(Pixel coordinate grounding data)
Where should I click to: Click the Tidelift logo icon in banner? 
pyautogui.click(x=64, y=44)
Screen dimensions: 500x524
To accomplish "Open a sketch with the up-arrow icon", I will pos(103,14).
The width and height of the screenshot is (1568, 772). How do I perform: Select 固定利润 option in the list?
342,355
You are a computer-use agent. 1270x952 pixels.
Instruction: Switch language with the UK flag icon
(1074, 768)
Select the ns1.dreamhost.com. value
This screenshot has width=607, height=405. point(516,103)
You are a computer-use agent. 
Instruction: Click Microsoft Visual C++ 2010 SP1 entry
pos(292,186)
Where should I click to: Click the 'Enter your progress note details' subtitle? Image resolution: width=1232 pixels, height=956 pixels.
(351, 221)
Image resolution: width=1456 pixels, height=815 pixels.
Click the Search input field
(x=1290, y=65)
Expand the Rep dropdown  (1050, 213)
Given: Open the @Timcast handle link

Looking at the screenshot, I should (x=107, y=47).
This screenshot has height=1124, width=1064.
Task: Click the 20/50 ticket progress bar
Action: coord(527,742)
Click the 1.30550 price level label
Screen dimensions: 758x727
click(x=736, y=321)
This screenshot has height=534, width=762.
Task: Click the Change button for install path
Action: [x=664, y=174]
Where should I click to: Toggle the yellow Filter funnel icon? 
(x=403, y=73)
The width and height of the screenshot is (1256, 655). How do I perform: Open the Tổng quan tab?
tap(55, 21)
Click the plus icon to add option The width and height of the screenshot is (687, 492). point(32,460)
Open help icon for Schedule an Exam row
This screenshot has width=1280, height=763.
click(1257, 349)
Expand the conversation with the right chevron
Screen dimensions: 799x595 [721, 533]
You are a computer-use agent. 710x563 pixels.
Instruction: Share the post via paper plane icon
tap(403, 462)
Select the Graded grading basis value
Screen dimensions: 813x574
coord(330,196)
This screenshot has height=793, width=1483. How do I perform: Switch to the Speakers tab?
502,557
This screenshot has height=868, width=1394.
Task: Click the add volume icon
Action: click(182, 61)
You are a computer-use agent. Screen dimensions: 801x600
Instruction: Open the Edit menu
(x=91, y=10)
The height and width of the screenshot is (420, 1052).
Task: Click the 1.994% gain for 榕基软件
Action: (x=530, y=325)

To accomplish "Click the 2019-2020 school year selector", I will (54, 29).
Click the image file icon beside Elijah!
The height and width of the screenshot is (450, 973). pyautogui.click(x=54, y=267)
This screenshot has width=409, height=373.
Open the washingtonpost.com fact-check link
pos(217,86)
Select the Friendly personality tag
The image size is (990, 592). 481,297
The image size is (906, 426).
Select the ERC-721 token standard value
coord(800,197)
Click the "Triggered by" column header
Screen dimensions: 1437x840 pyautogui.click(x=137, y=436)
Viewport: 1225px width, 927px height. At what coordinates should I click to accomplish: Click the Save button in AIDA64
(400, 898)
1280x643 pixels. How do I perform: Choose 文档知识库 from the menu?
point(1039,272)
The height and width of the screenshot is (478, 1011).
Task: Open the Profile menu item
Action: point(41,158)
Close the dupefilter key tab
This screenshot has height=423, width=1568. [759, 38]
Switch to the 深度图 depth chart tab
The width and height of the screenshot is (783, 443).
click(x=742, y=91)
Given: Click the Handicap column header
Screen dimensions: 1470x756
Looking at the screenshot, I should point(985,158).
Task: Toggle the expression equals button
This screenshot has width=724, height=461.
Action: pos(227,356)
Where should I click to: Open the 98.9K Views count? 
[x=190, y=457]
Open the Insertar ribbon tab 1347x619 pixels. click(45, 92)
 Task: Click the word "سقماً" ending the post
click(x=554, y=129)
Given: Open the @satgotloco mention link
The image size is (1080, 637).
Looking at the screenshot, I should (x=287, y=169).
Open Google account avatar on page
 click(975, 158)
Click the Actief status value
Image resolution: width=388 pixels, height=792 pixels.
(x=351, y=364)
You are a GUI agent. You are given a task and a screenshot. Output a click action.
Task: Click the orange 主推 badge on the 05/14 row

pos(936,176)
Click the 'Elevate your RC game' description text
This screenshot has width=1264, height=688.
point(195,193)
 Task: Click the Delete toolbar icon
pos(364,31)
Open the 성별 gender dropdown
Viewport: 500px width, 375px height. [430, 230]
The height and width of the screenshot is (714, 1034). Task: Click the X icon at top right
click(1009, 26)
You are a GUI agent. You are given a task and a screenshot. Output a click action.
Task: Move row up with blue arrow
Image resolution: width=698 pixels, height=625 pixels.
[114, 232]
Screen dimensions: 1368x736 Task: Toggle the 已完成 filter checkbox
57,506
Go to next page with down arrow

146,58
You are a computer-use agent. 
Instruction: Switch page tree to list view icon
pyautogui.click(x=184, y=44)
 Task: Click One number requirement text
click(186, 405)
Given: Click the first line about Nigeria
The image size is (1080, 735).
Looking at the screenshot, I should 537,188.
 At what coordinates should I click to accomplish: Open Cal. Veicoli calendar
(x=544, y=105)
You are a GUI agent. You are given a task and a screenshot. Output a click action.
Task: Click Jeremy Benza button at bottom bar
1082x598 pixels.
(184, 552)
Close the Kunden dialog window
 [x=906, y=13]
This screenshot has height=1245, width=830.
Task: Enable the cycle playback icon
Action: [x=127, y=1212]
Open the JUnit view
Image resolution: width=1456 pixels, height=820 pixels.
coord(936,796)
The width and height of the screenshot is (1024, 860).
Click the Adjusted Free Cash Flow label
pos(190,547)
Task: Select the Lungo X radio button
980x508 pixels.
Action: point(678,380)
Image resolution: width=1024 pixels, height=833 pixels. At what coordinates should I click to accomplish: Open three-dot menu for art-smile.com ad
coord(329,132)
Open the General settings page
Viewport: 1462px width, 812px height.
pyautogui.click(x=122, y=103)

• YOUR OBJECTIVE: Gather and copy every line of the data in which the string "will" is found.

• SOLVED PROBLEM:
To accomplish "Open a sketch with the up-arrow icon", I will pos(103,14).
To accomplish "Click the 2019-2020 school year selector", I will (54, 29).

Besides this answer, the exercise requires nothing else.